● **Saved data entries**
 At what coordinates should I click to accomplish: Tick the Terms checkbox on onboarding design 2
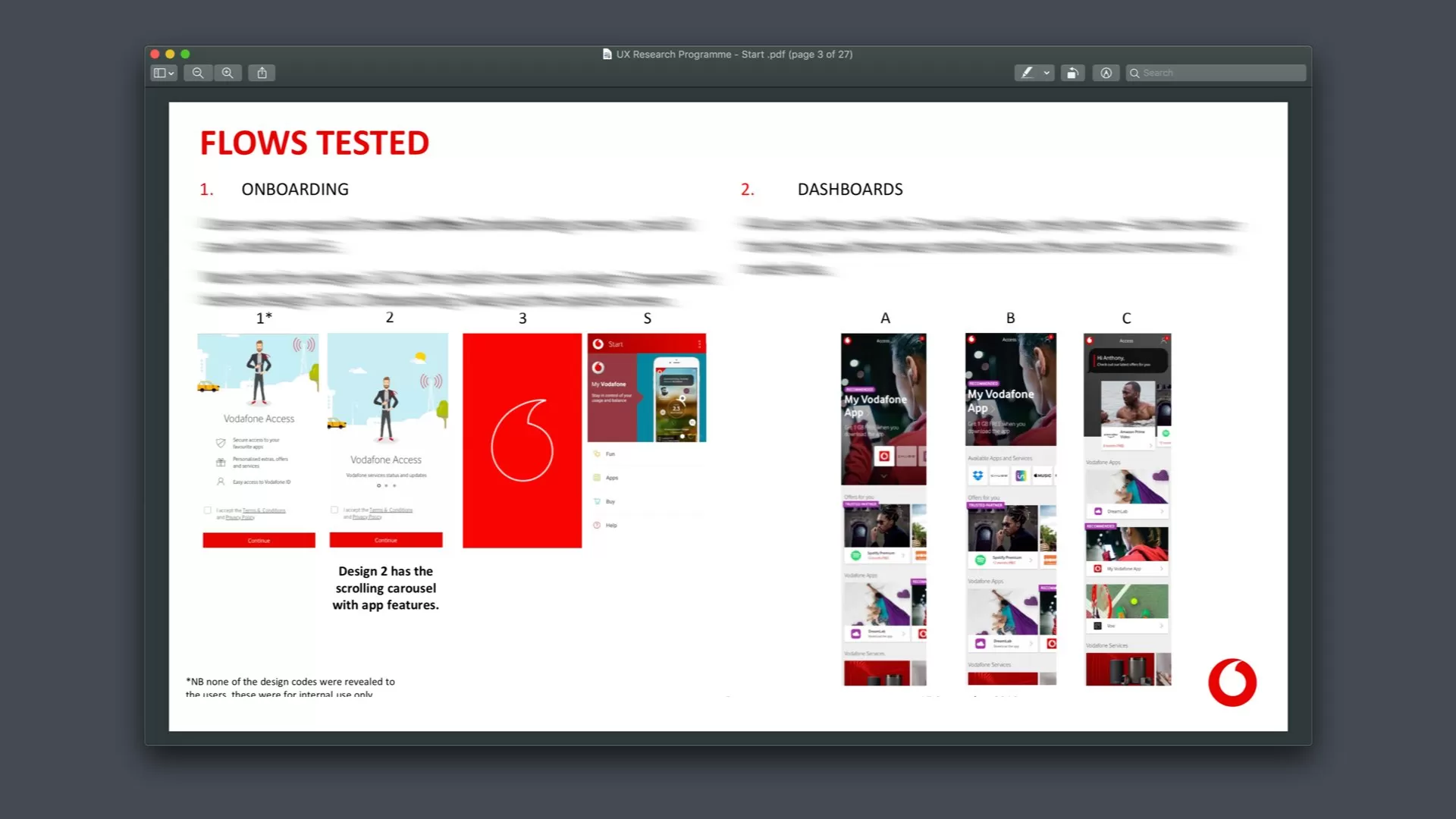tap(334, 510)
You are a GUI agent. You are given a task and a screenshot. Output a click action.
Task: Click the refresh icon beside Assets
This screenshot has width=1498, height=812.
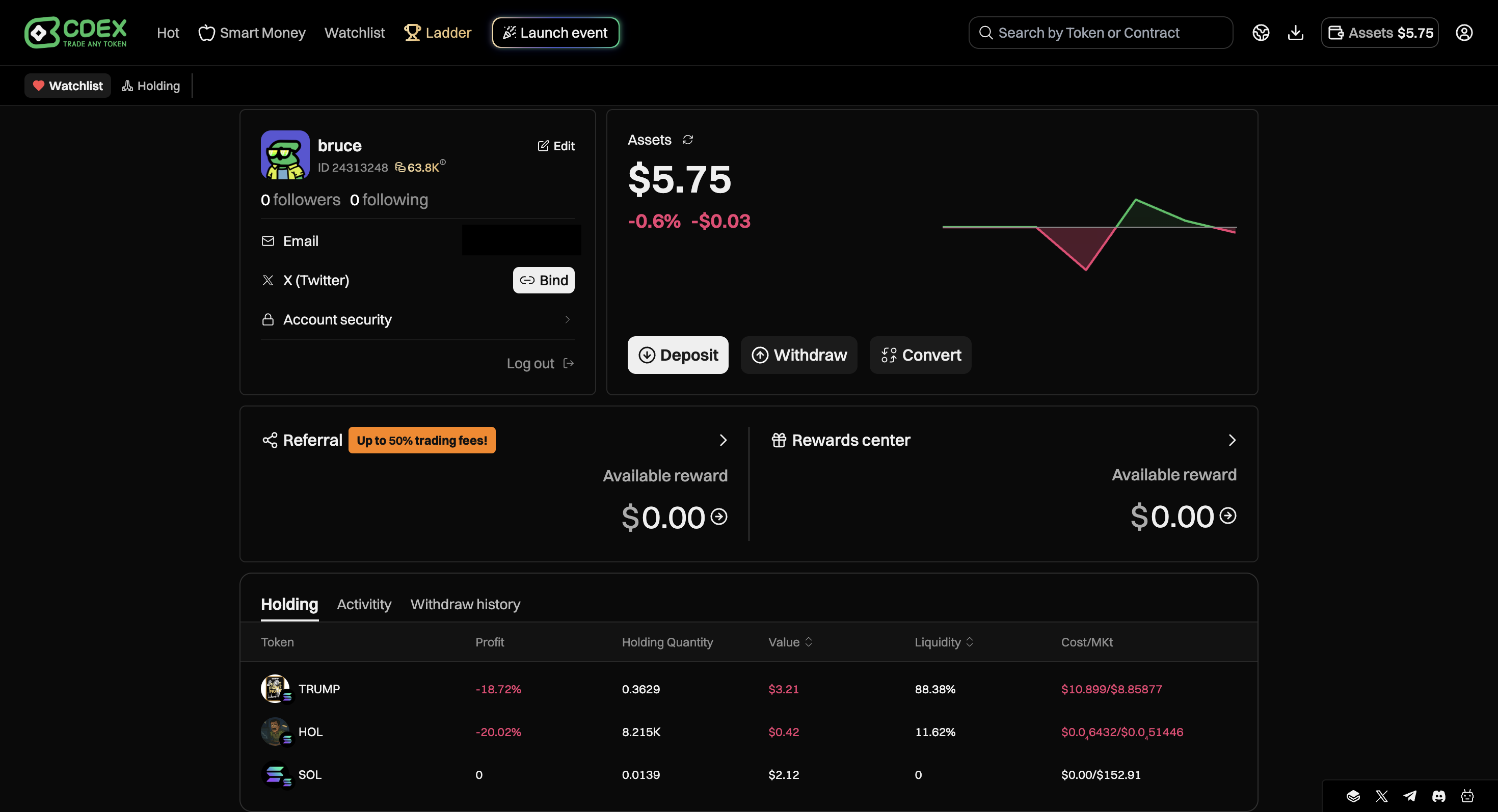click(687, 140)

● **What you need to do**
Give all the lines above again, character for character, without pictures.

● **Solution**
 At what coordinates should I click to accomplish: Tick the Terms checkbox on onboarding design 2
tap(334, 510)
You are a GUI agent. You are given a task and a screenshot. Output a click action.
Task: Click the refresh icon beside Assets
This screenshot has width=1498, height=812.
click(687, 140)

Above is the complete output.